CALCITRIOL Drug Interactions: What You Need to Know

Drug Interactions Cholestyramine: Cholestyramine has been reported to reduce intestinal absorption of fat-soluble vitamins; as such it may impair intestinal absorption of calcitriol (see WARNINGS and PRECAUTIONS : General ). Phenytoin/Phenobarbital: The coadministration of phenytoin or phenobarbital will not affect plasma concentrations of calcitriol, but may reduce endogenous plasma levels of 25(OH)D 3 by accelerating metabolism. Since blood level of calcitriol will be reduced, higher doses of calcitriol may be necessary if these drugs are administered simultaneously. Thiazides: Thiazides are known to induce hypercalcemia by the reduction of calcium excretion in urine. Some reports have shown that the concomitant administration of thiazides with calcitriol causes hypercalcemia. Therefore, precaution should be taken when coadministration is necessary. Digitalis: Calcitriol dosage must be determined with care in patients undergoing treatment with digitalis, as hypercalcemia in such patients may precipitate cardiac arrhythmias (see PRECAUTIONS : General ). Ketoconazole: Ketoconazole may inhibit both synthetic and catabolic enzymes of calcitriol. Reductions in serum endogenous calcitriol concentrations have been observed following the administration of 300 mg/day to 1200 mg/day ketoconazole for a week to healthy men. However, in vivo drug interaction studies of ketoconazole with calcitriol have not been investigated. Corticosteroids: A relationship of functional antagonism exists between vitamin D analogues, which promote calcium absorption, and corticosteroids, which inhibit calcium absorption. Phosphate-Binding Agents: Since calcitriol also has an effect on phosphate transport in the intestine, kidneys and bones, the dosage of phosphate-binding agents must be adjusted in accordance with the serum phosphate concentration. Vitamin D: Since calcitriol is the most potent active metabolite of vitamin D 3 , pharmacological doses of vitamin D and its derivatives should be withheld during treatment with calcitriol to avoid possible additive effects and hypercalcemia (see WARNINGS ).

Calcium

Supplements: Uncontrolled intake of additional calcium-containing preparations should be avoided (see PRECAUTIONS : General ). Magnesium: Magnesium-containing preparations (e.g., antacids) may cause hypermagnesemia and should therefore not be taken during therapy with calcitriol by patients on chronic renal dialysis.

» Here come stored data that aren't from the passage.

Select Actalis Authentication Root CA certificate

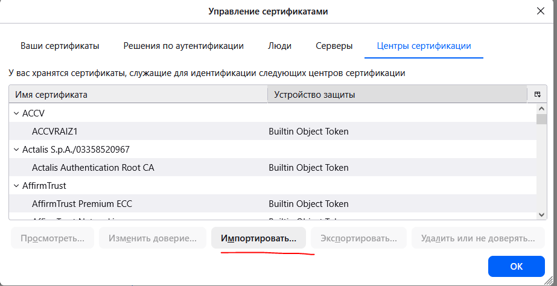tap(92, 167)
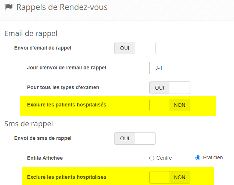Click the Email de rappel section heading
The width and height of the screenshot is (234, 185).
(31, 33)
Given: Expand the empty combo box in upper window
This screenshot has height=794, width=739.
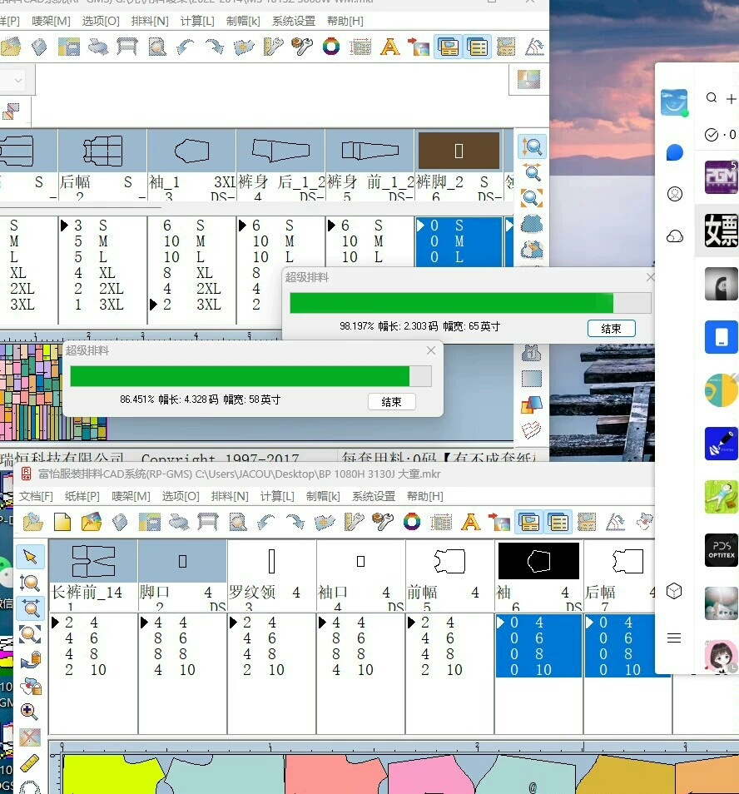Looking at the screenshot, I should tap(17, 81).
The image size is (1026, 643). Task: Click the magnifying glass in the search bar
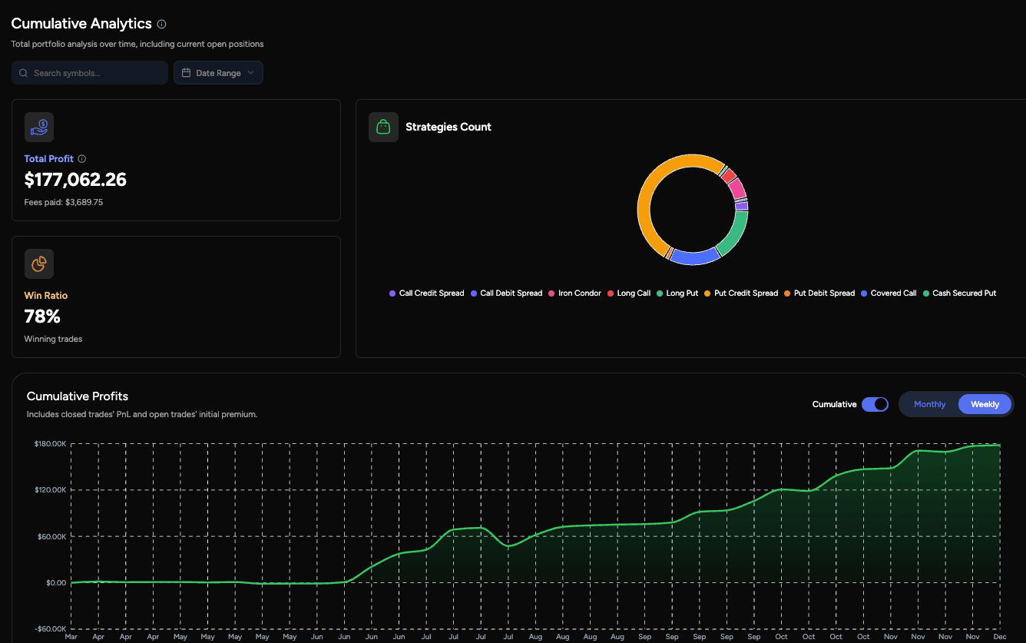(x=23, y=72)
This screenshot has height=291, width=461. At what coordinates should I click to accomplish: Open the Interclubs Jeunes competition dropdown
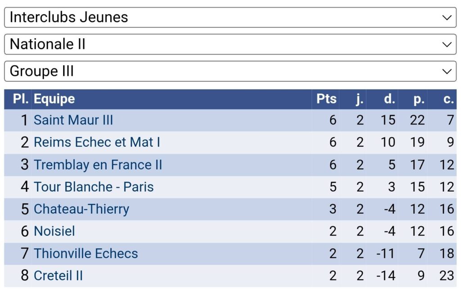tap(230, 17)
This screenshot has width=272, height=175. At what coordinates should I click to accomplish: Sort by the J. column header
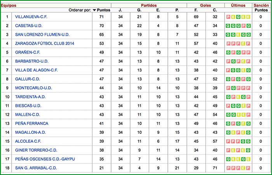point(120,10)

CONTRAINDICATIONS Calcitriol Oral Solution should not be given to patients with hypercalcemia or evidence of vitamin D toxicity. Use of Calcitriol Oral Solution in patients with known hypersensitivity to Calcitriol Oral Solution (or drugs of the same class) or any of the inactive ingredients is contraindicated.

WARNINGS Overdosage of any form of vitamin D is dangerous (see OVERDOSAGE ). Progressive hypercalcemia due to overdosage of vitamin D and its metabolites may be so severe as to require emergency attention. Chronic hypercalcemia can lead to generalized vascular calcification, nephrocalcinosis and other soft-tissue calcification. The serum calcium times phosphate (Ca x P) product should not be allowed to exceed 70 mg 2 /dL 2 . Radiographic evaluation of suspect anatomical regions may be useful in the early detection of this condition.

Calcitriol Oral

Solution is the most potent metabolite of vitamin D available. The administration of Calcitriol Oral Solution to patients in excess of their daily requirements can cause hypercalcemia, hypercalciuria, and hyperphosphatemia. Therefore, pharmacologic doses of vitamin D and its derivatives should be withheld during Calcitriol Oral Solution treatment to avoid possible additive effects and hypercalcemia. If treatment is switched from ergocalciferol (vitamin D 2 ) to calcitriol, it may take several months for the ergocalciferol level in the blood to return to the baseline value (see OVERDOSAGE ). Calcitriol increases inorganic phosphate levels in serum. While this is desirable in patients with hypophosphatemia, caution is called for in patients with renal failure because of the danger of ectopic calcification. A nonaluminum phosphate-binding compound and a low-phosphate diet should be used to control serum phosphorus levels in patients undergoing dialysis. Magnesium-containing preparations (eg, antacids) and Calcitriol Oral Solution should not be used concomitantly in patients on chronic renal dialysis because such use may lead to the development of hypermagnesemia. Studies in dogs and rats given calcitriol for up to 26 weeks have shown that small increases of calcitriol above endogenous levels can lead to abnormalities of calcium metabolism with the potential for calcification of many tissues in the body.